At the end of November 2009, I started writing what turned into a very intense and intricate novella. I did seven complete, tedious revisions. I worked, reworked, added, cut until I liked it, a lean animal. The whole thing moves fast, takes the reader to staggering ending. The first time I read the ending my arm hairs stood. I couldn’t believe I wrote it.
I set the work aside in May of 2010, as my life tumbled forward. I started working on an unexpected project that became urgent, that took my energy. Between June and November I wrote the bulk of what is a full length, hybrid manuscript.
I threw myself into this work. I wanted only to work. I thought maybe I could get a residency, and edit the two works in tandem. They were linked. Dialectics. I thought it would be perfect. I bordered on arrogant. I’ve got this, I figured. I have two good manuscripts that simply need polished.
On December 1, 2010, some asshole broke into my car while I was parked at work. They stole my laptop, and I lost a lot of work. Some I had, poorly labeled. Some I had printed. I didn’t know. It hurt too badly to see what I’d lost. I couldn’t even go through it. I did an experiment with aleotoricism at this time just to stop myself from thinking about it. I floundered. Whatever arrogance I had, or even confidence, eroded.
2011 was odd. I wrote, of course, but all the writing was heavy. I didn’t dig in with the same enthusiasm. I developed complex strategies of procrastination. I deliberately wrote in a false voice, because what if I lost it again? Then I’d only be losing stuff I didn’t care about the same way. I did small, self-contained projects, experiments on structure. Lots of things.
A few weeks ago I finally got a new laptop. I decided it was time. I located all the work I could, cobbling together old thumb drives, emailed copies, anything. It’s the first time I could look at in in earnest.

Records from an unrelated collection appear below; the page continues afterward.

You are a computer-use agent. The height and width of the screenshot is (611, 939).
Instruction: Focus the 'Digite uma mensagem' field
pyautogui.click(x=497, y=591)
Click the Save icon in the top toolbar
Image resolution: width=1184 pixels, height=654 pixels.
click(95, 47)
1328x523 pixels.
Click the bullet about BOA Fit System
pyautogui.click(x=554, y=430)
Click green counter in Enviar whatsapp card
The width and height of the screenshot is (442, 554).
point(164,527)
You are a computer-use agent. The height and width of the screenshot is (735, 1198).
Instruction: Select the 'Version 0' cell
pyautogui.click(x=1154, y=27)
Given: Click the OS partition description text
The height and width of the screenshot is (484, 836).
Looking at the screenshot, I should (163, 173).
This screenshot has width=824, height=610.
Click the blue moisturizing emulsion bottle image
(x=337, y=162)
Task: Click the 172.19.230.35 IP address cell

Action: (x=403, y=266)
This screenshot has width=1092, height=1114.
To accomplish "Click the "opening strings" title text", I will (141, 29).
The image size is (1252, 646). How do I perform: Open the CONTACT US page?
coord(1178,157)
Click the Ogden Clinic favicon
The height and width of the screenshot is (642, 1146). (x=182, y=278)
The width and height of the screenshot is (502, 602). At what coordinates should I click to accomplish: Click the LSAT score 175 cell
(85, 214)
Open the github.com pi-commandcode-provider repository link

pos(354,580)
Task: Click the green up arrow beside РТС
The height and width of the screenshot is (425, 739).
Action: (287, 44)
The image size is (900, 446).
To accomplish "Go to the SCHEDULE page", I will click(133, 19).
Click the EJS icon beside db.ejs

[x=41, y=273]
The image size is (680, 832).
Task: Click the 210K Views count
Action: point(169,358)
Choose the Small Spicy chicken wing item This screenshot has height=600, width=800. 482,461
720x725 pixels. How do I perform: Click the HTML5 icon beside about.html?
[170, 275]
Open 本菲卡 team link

Today, I compiled a working draft of the novella I completed and revised in 2010. I lost several complete revisions, and can only guess at what I changed. I have the first, second, and fourth drafts, at least. And the seventh draft of the first and tenth chapters. It is only a quarter long than the behemoth I edited in five hours flat the other day. I could edit for that client so ruthlessly because of detachment. And strangely, after the year of transition that 2011 proved, I can detach from my own work.
Not completely, but maybe enough. And on reading the end again, the arms hair thing. I think that is why I keep going with this, this process of fingertips to keyboard, and hours spent combing over words.
It won’t take five hours. I’ll give myself a week. The eighth revision of this thing. Then, I’ll print it out and let it live with its brothers and sisters on the shelf.